Activity –
Please return exactly the line that contains "Image resolution: width=1512" and every line after it, through the last line of the records below, with no pictures.

━━━━━━━━━━

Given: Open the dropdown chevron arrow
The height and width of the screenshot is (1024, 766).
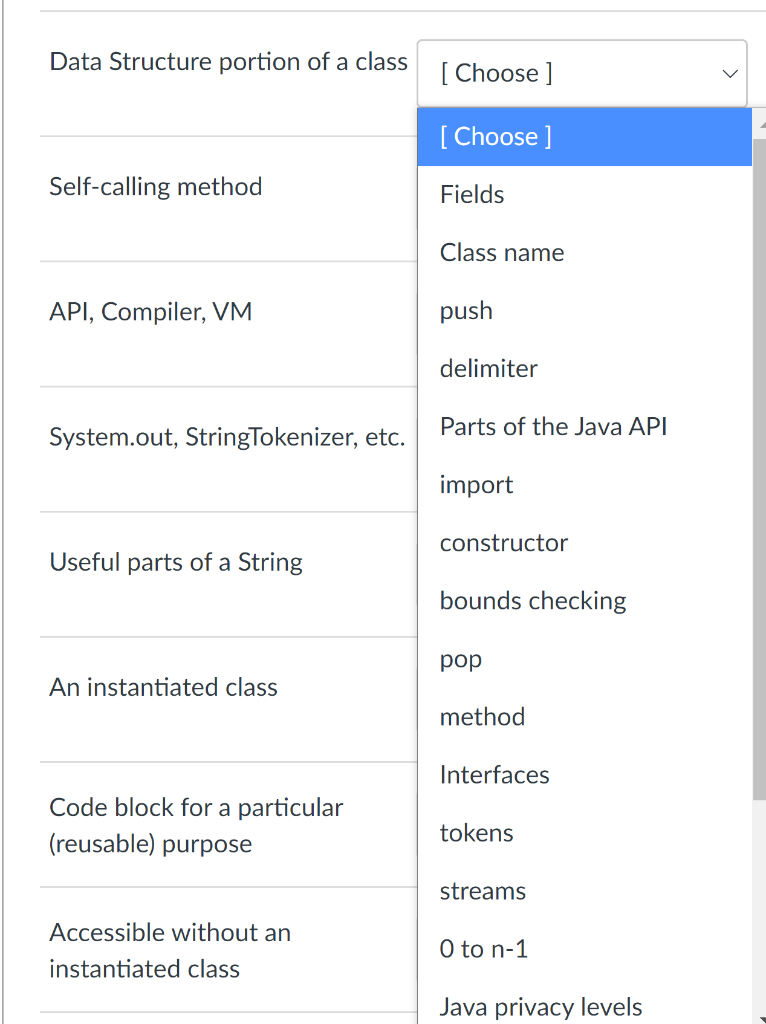Looking at the screenshot, I should click(x=729, y=73).
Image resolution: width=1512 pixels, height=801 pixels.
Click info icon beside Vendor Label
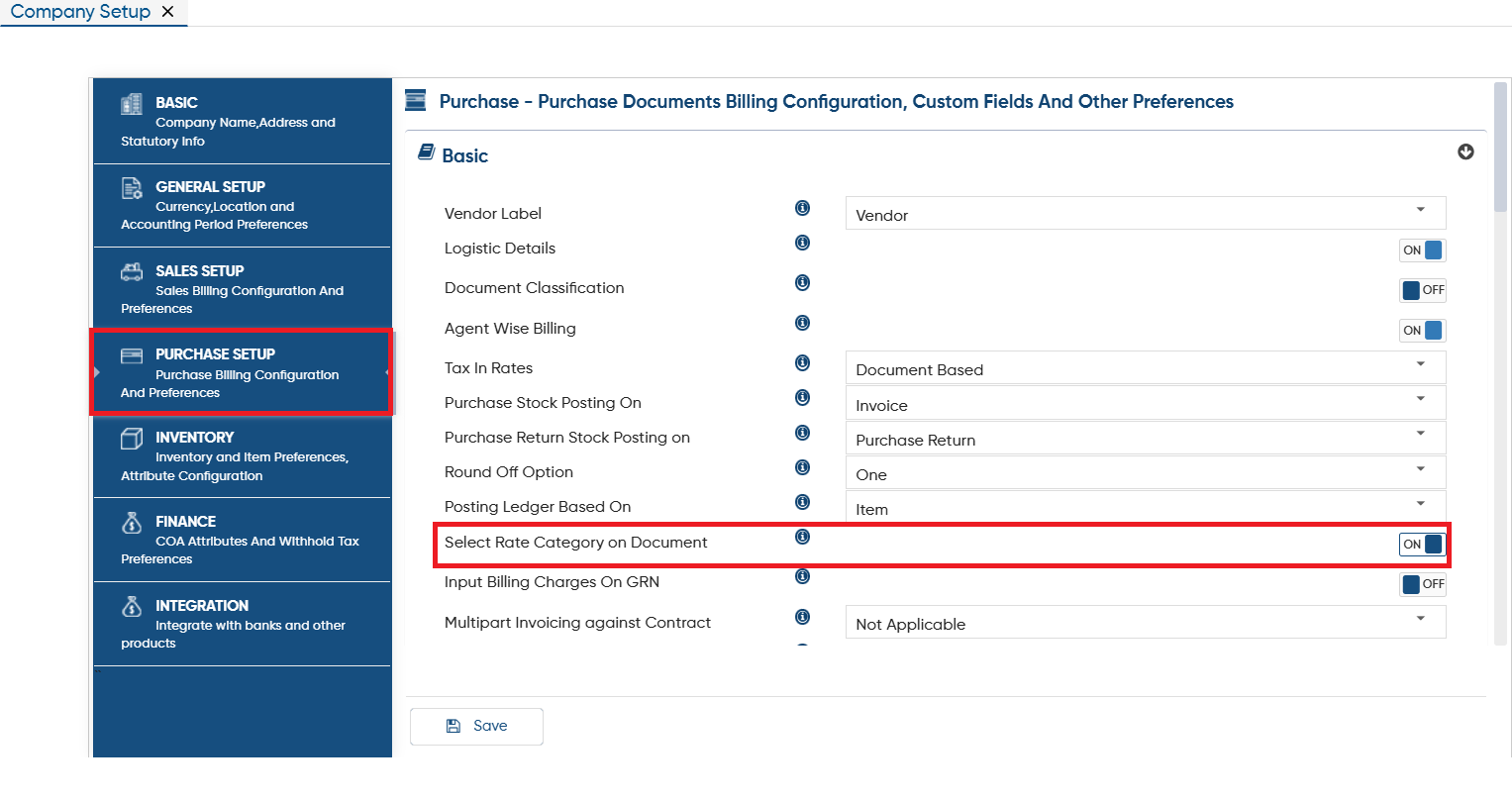click(802, 208)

━━━━━━━━━━

Exercise output –
Image resolution: width=1512 pixels, height=801 pixels.
Click info icon beside Vendor Label
click(802, 208)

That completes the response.